◆ Source data ◆
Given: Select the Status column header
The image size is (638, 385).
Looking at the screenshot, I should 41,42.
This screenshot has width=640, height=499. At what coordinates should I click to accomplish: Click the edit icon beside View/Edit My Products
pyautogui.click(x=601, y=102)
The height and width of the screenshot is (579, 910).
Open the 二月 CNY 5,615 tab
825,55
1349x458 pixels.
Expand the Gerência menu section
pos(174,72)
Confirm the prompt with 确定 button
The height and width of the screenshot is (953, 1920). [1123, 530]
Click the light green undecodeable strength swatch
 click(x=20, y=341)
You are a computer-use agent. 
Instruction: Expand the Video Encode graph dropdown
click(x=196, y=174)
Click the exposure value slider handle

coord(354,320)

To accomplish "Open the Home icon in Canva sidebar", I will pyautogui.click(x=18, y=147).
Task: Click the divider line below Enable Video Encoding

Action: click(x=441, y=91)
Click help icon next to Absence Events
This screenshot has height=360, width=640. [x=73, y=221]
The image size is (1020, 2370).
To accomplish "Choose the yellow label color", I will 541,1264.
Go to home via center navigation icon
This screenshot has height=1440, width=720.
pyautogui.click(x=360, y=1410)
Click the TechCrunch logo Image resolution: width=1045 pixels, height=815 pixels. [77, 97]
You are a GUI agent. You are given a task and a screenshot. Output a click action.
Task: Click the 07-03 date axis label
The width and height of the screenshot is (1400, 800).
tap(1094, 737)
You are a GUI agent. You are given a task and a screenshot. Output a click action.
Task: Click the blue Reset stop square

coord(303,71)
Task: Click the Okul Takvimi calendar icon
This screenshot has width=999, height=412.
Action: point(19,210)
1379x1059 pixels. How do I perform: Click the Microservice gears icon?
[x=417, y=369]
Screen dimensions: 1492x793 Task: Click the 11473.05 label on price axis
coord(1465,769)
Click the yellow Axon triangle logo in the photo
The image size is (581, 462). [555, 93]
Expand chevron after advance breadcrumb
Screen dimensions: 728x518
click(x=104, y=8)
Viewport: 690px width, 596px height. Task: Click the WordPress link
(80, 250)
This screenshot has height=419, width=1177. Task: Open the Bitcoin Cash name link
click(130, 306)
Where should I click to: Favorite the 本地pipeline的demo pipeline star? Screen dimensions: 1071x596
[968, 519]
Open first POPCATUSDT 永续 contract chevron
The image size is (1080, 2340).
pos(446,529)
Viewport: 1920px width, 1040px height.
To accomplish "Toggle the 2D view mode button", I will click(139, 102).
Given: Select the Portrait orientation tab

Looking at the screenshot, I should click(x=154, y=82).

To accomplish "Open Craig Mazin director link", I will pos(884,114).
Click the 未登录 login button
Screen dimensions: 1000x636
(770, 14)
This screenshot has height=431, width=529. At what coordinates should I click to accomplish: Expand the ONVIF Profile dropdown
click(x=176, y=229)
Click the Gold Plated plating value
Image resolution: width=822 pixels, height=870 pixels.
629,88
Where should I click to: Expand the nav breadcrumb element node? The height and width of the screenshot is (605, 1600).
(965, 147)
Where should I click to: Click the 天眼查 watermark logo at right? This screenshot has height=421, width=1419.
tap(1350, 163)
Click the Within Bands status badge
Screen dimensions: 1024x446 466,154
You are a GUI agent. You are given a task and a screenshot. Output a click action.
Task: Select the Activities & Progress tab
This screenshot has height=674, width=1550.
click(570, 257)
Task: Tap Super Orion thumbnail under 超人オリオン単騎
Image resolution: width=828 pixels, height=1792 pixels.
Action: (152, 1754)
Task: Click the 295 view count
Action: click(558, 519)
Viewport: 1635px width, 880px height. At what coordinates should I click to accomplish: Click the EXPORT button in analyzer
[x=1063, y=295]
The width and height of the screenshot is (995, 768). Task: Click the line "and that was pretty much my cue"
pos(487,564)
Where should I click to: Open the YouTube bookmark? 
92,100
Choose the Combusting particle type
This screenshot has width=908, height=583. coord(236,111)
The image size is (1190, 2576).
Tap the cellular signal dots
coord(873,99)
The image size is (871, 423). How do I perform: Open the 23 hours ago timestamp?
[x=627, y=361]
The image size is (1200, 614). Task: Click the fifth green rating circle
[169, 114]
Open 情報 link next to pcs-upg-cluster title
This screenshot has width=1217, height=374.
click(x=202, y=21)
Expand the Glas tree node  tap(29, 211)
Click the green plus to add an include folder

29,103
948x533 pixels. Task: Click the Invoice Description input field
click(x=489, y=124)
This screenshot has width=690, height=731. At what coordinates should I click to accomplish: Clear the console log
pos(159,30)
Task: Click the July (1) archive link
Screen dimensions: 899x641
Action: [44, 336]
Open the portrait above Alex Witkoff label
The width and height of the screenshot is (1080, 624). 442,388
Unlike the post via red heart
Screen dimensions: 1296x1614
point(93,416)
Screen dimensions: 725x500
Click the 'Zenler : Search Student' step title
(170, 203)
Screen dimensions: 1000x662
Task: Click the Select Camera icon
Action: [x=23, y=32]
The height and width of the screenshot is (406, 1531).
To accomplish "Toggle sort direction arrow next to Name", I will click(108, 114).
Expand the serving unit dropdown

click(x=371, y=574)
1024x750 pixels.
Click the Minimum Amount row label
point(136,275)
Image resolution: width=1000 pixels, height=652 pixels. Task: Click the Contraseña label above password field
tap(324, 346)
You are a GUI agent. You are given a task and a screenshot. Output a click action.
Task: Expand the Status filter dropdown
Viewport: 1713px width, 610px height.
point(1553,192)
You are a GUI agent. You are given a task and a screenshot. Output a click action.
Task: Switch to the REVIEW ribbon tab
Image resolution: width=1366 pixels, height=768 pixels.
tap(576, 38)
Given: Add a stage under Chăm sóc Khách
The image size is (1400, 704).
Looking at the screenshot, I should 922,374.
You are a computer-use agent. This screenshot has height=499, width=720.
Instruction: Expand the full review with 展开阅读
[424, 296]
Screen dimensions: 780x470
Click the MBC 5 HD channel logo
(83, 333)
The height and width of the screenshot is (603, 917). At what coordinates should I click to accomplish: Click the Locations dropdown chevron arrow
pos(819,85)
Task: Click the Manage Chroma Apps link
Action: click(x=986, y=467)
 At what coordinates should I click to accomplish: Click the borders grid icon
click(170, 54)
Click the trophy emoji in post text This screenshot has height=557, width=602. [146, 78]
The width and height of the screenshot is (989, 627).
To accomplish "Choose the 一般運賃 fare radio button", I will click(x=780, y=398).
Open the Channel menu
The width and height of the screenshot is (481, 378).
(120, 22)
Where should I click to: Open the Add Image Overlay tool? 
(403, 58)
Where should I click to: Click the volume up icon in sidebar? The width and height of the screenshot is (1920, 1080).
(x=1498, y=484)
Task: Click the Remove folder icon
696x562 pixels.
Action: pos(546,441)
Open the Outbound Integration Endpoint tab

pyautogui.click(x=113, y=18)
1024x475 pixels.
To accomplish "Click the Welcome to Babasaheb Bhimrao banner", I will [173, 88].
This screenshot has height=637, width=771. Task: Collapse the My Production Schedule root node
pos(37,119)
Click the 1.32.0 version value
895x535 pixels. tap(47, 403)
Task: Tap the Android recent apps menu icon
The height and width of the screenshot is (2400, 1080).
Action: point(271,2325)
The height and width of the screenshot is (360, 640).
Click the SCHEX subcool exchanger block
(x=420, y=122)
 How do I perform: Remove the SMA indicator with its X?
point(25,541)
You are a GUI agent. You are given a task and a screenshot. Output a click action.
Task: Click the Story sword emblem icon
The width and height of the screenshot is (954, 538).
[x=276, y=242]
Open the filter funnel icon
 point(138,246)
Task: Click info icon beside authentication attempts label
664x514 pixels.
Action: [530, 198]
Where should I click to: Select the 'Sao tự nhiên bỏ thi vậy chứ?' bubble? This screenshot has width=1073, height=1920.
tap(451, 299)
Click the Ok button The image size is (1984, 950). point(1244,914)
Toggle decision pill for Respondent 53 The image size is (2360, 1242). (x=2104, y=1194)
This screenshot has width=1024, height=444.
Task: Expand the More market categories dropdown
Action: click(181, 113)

◆ PROBLEM TO SOLVE ◆
Each line of the data that holds the word "computer" should be copied.

◆ RESULT ◆
You are a computer-use agent. 
You are a computer-use agent. This screenshot has height=499, width=720.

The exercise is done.